TikTok Meets Amazon?

Inside Flip’s unicorn bet on shoppable video commerce.

Hey — It’s Nico.

Welcome to another Failory edition. This issue takes 5 minutes to read.

If you only have one, here are the 5 most important things:

If your startup’s chasing big-company deals, check out today’s sponsor: Delve helps founders wrap up SOC 2 in just 15 hours (instead of dragging it out for 15 weeks). They’re giving readers $1k off with code FAILORY1k.

Don’t Let SOC 2 Kill Your StartupAD

A startup was on the rise—steady growth, happy customers, investors circling. Then a big prospect asked for SOC 2.

They signed up with one of the big platforms. Suddenly: endless tasks, confusing checklists, engineers pulled off product. Deals stalled. Competitors moved in.

Those competitors? They used Delve.

15 hours later, they were audit-ready and closed the deal.

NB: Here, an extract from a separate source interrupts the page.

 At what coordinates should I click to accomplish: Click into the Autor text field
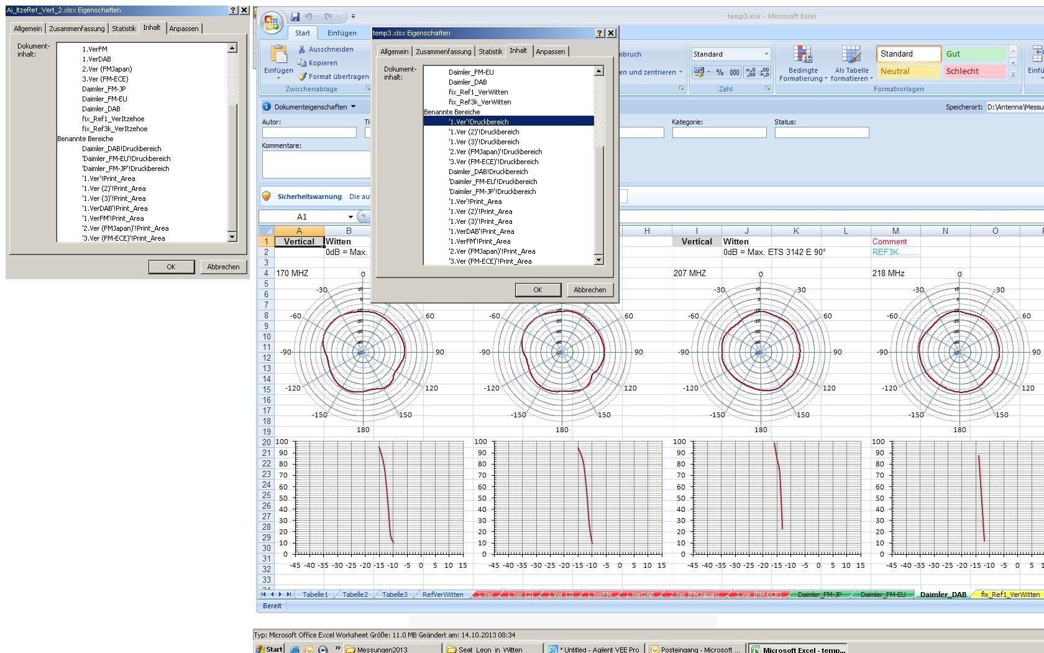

The first startup never recovered. One by one, their deals slipped away. Keys handed over. Game over.

Don’t be that startup.

Delve automates compliance—SOC 2, ISO 27001, HIPAA, GDPR, PCI-DSS and more—so you’re ready in days, not months.

Today, compliance is done in Delve.

This Week In Startups

🔗 Resources

What makes a breakout company.

📰 News

No-code website builder Framer reaches $2B valuation.

Atlassian will buy Arc developer The Browser Company for $610M.

💸 Fundraising

Utila raises $22M to build institutional stablecoin infrastructure.

Quantum computing startup IQM raises $320M.

Fail(St)ory

People-First Shopping

Last week, Flip—the TikTok-meets-checkout app—went dark. The site turned into a goodbye page, the apps vanished from the stores, and their feeds were scrubbed.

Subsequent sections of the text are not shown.